Sharp Grossmont Hospital is located in La Mesa, California, United States. It is the largest healthcare facility in East San Diego County with a service area covering 750 square miles. The property is owned by Grossmont Healthcare District, which has leased it to Sharp HealthCare since 1991. Sharp HealthCare, however, manages all hospital operations as a separate entity.

Overview
Sharp Grossmont Hospital, located in San Diego, is a 536-bed hospital that provides medical and surgical care, intensive care, sub-acute and long-term care, rehabilitation and emergency services.

Sharp Grossmont Hospital is the largest health care facility in East San Diego County with programs in emergency and critical care, cardiac care, orthopedics, rehabilitation, behavioral health, neurology, women's health, children's health and hospice care.
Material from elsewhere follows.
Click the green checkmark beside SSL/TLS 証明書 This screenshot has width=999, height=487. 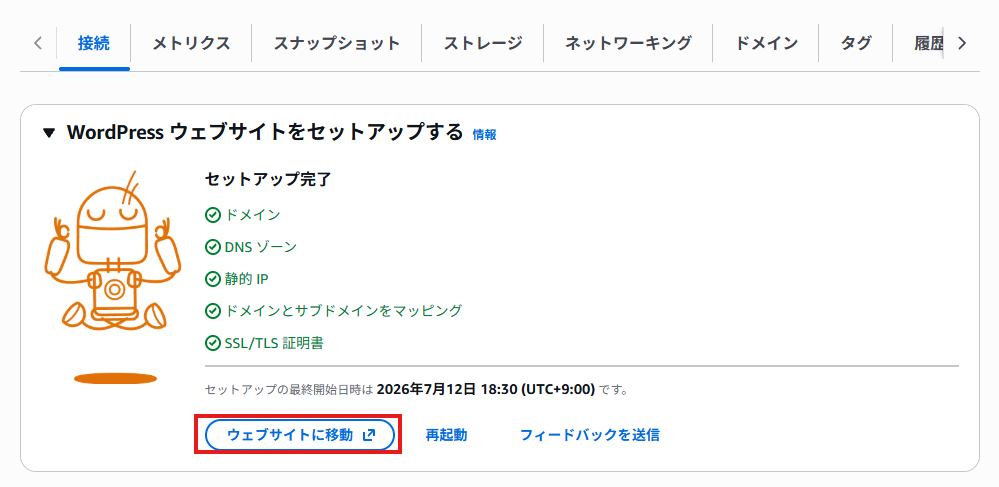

More than two-thirds of the hospital's acute-care beds are private.

Services
 Behavioral Health Services
 Cardiovascular Services
 David & Donna Long Cancer Center
 Emergency and Critical Care Center
 Endoscopy Services
 Grossmont Plaza Surgery Center
 Hospice
 Hyperbaric Oxygen Therapy
 Infusion Center
 Limb Preservation Program
 Massage and Healing Touch Therapies
 Mental Health Services
 Neonatal Intensive Care Unit
 Nutrition Counseling
 Orthopedic Services
 Outpatient Imaging Center
 Palliative Care Services
 Pre-Anesthesia Evaluation Services (PAES)
 Pulmonary Services
 Radiology and Diagnostic Imaging
 Rehabilitation Services
 Robotic Surgery (da Vinci Surgical System)
 Senior Services
 Sharp Grossmont Hospital Care Clinic
 Skilled Nursing Facilities
 Sleep Disorders Center
 Spiritual Care Services
 Stroke Center
 Thoracic (Lung) Surgery
 Women's Health Center
 Wound Healing Center and Hyperbaric Medicine

Medical firsts
 The David & Donna Long Cancer Center is the first center in San Diego County to implement the TomoTherapy Hi-Art System, a radiation treatment device with a built-in computerized tomography (CT) scanner.
 Sharp Grossmont opened the first hospice house in San Diego, known as the LakeView Home, offering in-home end-of-life care.
 First in San Diego County to have a computerized tomography scanner with three-dimensional radiation treatment capabilities and dose calculations.
 In 1993, the first East [San Diego County] outpatient cardiovascular diagnosis center opened at Sharp Grossmont Hospital as part of the Cardiovascular Institute.
 In 1993, Sharp Grossmont opened the David and Donna Long Center for Cancer Treatment, San Diego County's first stand-alone cancer center offering diagnoses, treatment (chemotherapy), drug trials and radiation therapy in one location.